Defendant has filed a Motion for Summary Judgment asserting, inter alia, that the Florida Claims Administration Statute (CAS), Fla. Stat. § 627.426, does not apply to surplus line insurers, like Mt. Hawley. The Defendant also asserts that the CAS has no application to this case as Defendant has not asserted a “coverage defense” under the CAS. Finally, Defendant asserts that even if the Florida CAS applies, that the Defendant has complied with the statute.

Plaintiff has filed an Opposition to the Motion for Summary Judgment wherein *1362 Plaintiff counters that, under the current law in Florida, the CAS does apply to surplus carriers. Plaintiff further asserts that the CAS applies to the instant facts as the Defendant seeks to assert a “coverage defense” and thus had an obligation to give the Plaintiff written notice of its reservation of rights via registered or certified mail within thirty days of when the insurer knew or should have known of the defense. Finally, the Plaintiff maintains that an issue of material fact regarding the timeliness of the Defendant’s reservation of rights exists, thereby precluding an entry of summary judgment.

Both Parties acknowledged in their filings that the question of whether the Florida Claims Administration Statute applies to surplus line insurers had been certified to the Florida Supreme Court by the Eleventh Circuit in the matter of Essex Ins. Co. v. Mercedes Zota, et. al., 466 F.3d 981 (11th Cir.2006)(certifying question to Florida Supreme Court, Case No. SC06-2031). In addition, Defendant maintained, and Plaintiff did not dispute, that Mt. Hawley is a surplus line insurer as defined under the relevant statute. Thus, this Court determined that the Florida Supreme Court’s determination of whether the Florida CAS applies to surplus carriers was central to resolving the Defendant’s Motion for Summary Judgment and decided to hold the matter in abeyance until the Florida Supreme Court issued its opinion on the certified question raised in Essex Ins. Co. v. Mercedes Zota, et. al., 466 F.3d 981 (11th Cir.2006).

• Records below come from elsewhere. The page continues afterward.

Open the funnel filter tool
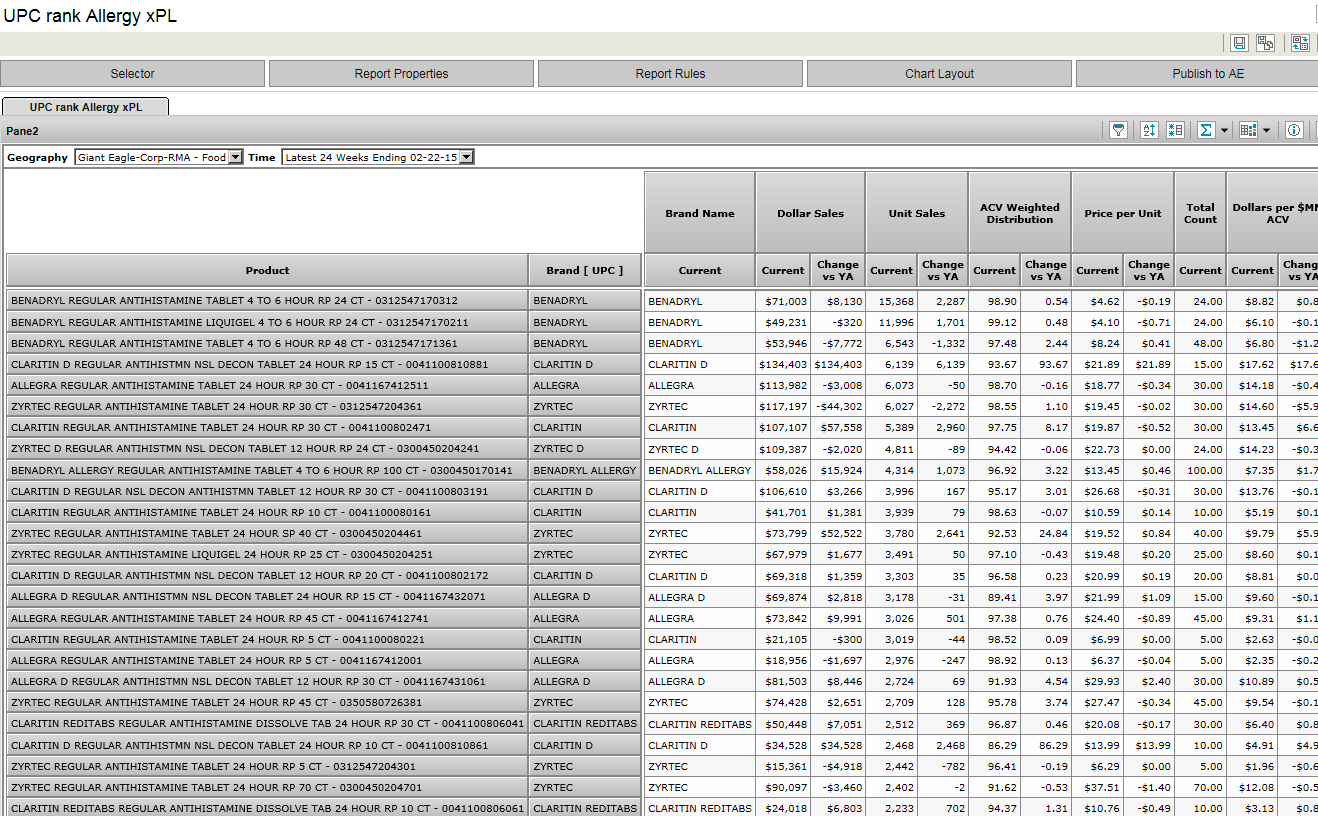The width and height of the screenshot is (1318, 816). pyautogui.click(x=1119, y=130)
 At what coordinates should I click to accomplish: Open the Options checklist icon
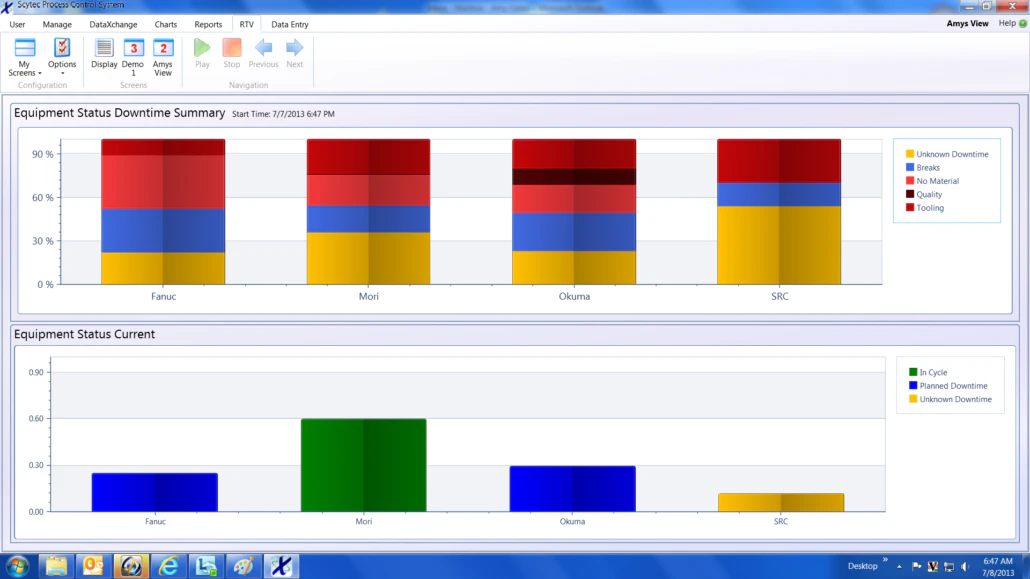61,47
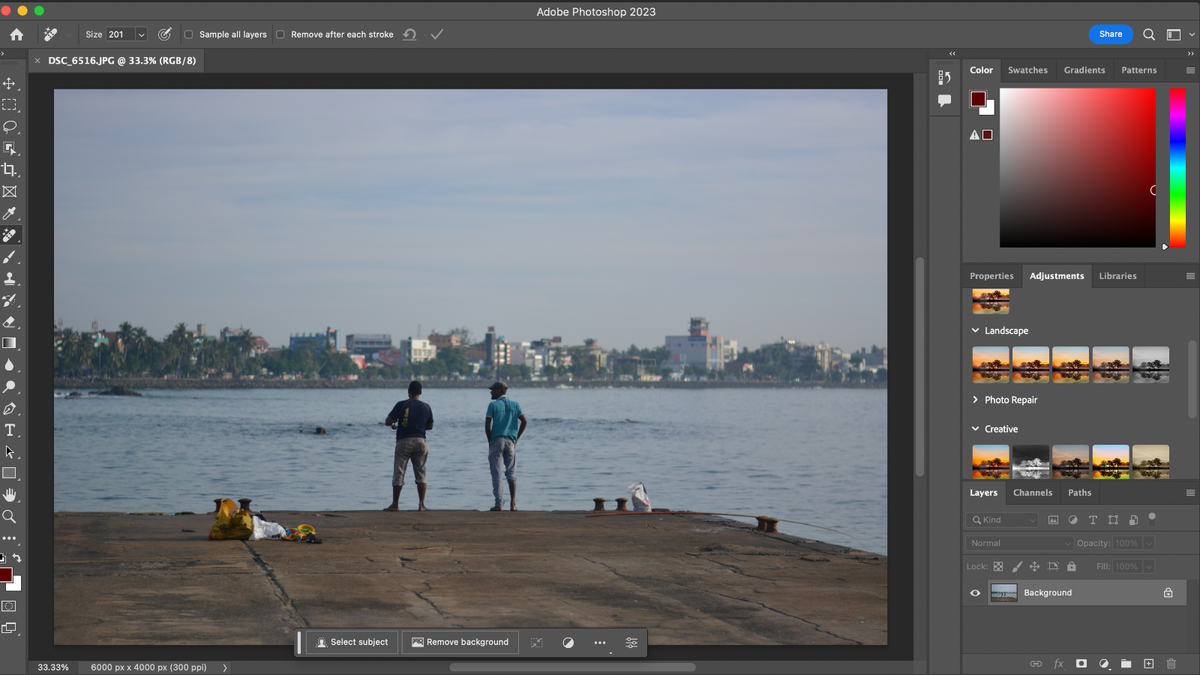Select the Spot Healing Brush tool
The height and width of the screenshot is (675, 1200).
click(x=12, y=236)
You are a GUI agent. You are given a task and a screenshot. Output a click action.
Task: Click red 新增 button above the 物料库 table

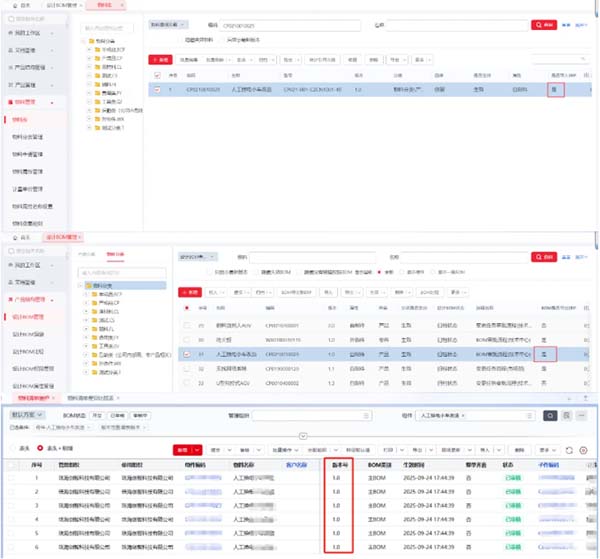coord(160,60)
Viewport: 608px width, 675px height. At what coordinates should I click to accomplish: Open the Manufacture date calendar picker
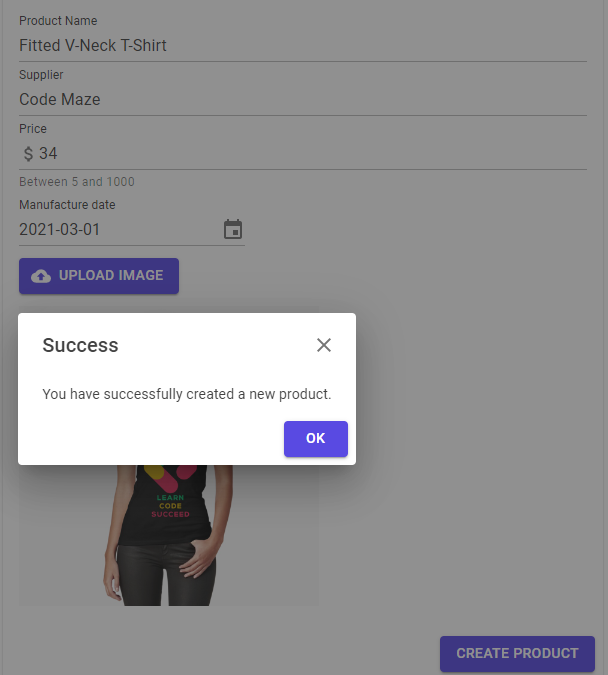tap(233, 230)
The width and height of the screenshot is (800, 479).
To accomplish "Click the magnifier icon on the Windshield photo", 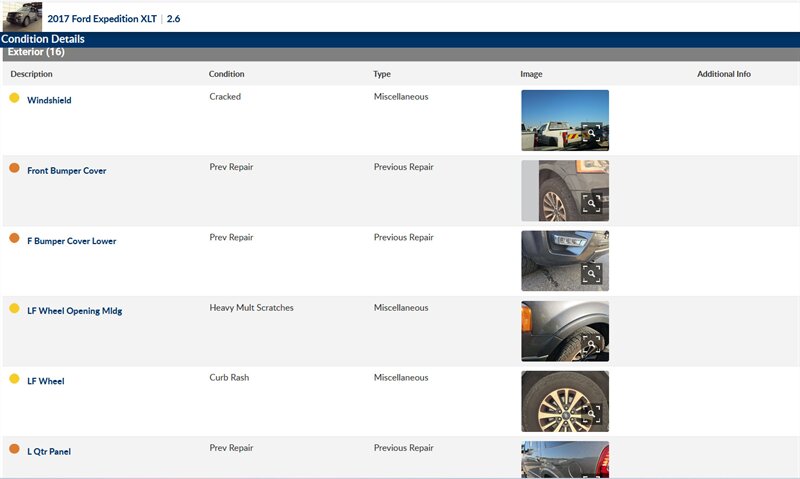I will tap(592, 133).
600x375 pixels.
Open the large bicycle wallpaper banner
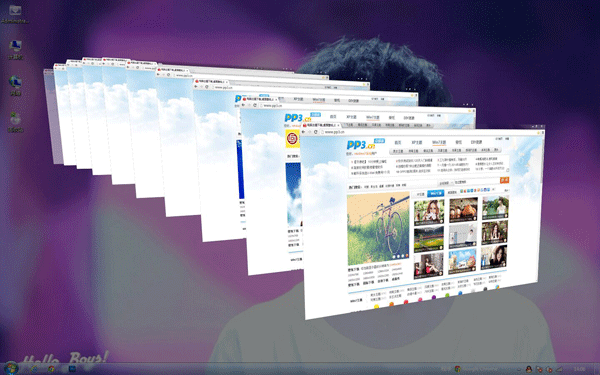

On June 26, 2008, the Florida Supreme Court issued its opinion in Essex Ins. Co. v. Mercedes Zota, et al., 985 So.2d 1036 (Fla.2008). With regard to the application of the Florida CAS to surplus line insurers in light of the exclusionary language in Fla. Sta. 627.021(2)(e), the court held that under a full statutory analysis, section 627.021(2) applies only to Part I of Chapter 627. Essex, 985 So.2d at 1042. Thus, Section 627.426, the section that is at issue here, applies to surplus lines insurance because this section appears in Part II of Chapter 627. Having established that the CAS applies to Mt. Hawley, the Court will now address the other arguments proffered by Defendant in support of its motion for summary judgment.

II. LAW & DISCUSSION

A. Summary Judgment Standard

Federal Rule of Civil Procedure 56 provides, Summary judgment “shall be rendered forthwith if the pleadings, depositions, answers to interrogatories, and admissions on file, together with the affidavits, if any, show that there is no genuine issue as to any material fact and that the moving party is entitled to judgment as a matter of law.” Fed R.Civ.P. 56(c). The moving party has the burden of production. See Adickes v. S.H. Kress & Co., 398 U.S. 144, 157, 90 S.Ct. 1598, 26 L.Ed.2d 142 (1970). When the moving party has met this burden by offering sufficient evidence to support the motion, the party opposing must then respond by attempting to establish the existence of a genuine issue of material fact. Adickes, 398 U.S. at 160, 90 S.Ct. 1598.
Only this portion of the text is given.